___ Фрагмент текста ___
Конечно, настоящее искусство всегда чуяло религиозные истоки «этого места» и потому всегда кружило вокруг темы любви. Однако в христианскую эпоху глосса вообще сбивается в интеллектуальную экзальтацию, в роковую преданность интеллекту, в результате чего дух, эманационно, по Розанову, исходящий из глубин семени, все более трактуется как что-то интеллектуально-спиритуалистическое, серафичное, внеположное исконности материального субстрата. В результате мы имеем либо хамство, матерное сквернословие, смакование «альковных тайн», маркиз-де-садовщину и генри-миллеровщину, либо «парение духа», к которому трудно прицепить наш бренный материальный корабль, остающийся вне магнетизма святости, вне изначальности импульса.
___
#### Поставленная задача 1:
Укажите, вокруг какой темы, согласно фрагменту текста, всегда кружило настоящее искусство.
#### Поставленная задача 2:
Воспроизведите дословно часть фрагмента текста, начиная со слов «Конечно, настоящее искусство» и продолжая до слов «вне изначальности импульса.».
#### Поставленная задача 3:
Объясните на основании фрагмента текста, почему настоящее искусство всегда кружило вокруг темы любви.
___ Исходные данные ___
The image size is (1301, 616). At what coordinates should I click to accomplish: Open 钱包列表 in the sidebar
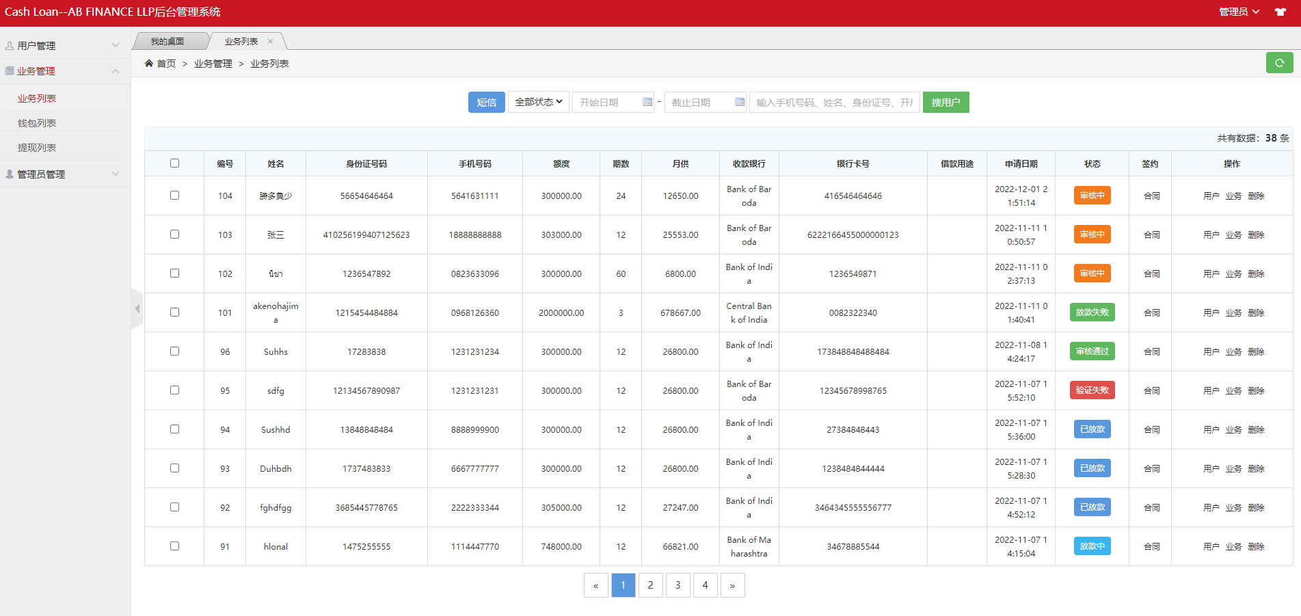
___
#### Правильный ответ 1:
Вокруг темы любви.

#### Правильный ответ 2:
Конечно, настоящее искусство всегда чуяло религиозные истоки «этого места» и потому всегда кружило вокруг темы любви. Однако в христианскую эпоху глосса вообще сбивается в интеллектуальную экзальтацию, в роковую преданность интеллекту, в результате чего дух, эманационно, по Розанову, исходящий из глубин семени, все более трактуется как что-то интеллектуально-спиритуалистическое, серафичное, внеположное исконности материального субстрата. В результате мы имеем либо хамство, матерное сквернословие, смакование «альковных тайн», маркиз-де-садовщину и генри-миллеровщину, либо «парение духа», к которому трудно прицепить наш бренный материальный корабль, остающийся вне магнетизма святости, вне изначальности импульса.

#### Правильный ответ 3:
Настоящее искусство всегда чуяло религиозные истоки «этого места». Именно поэтому оно неизменно обращалось к теме любви.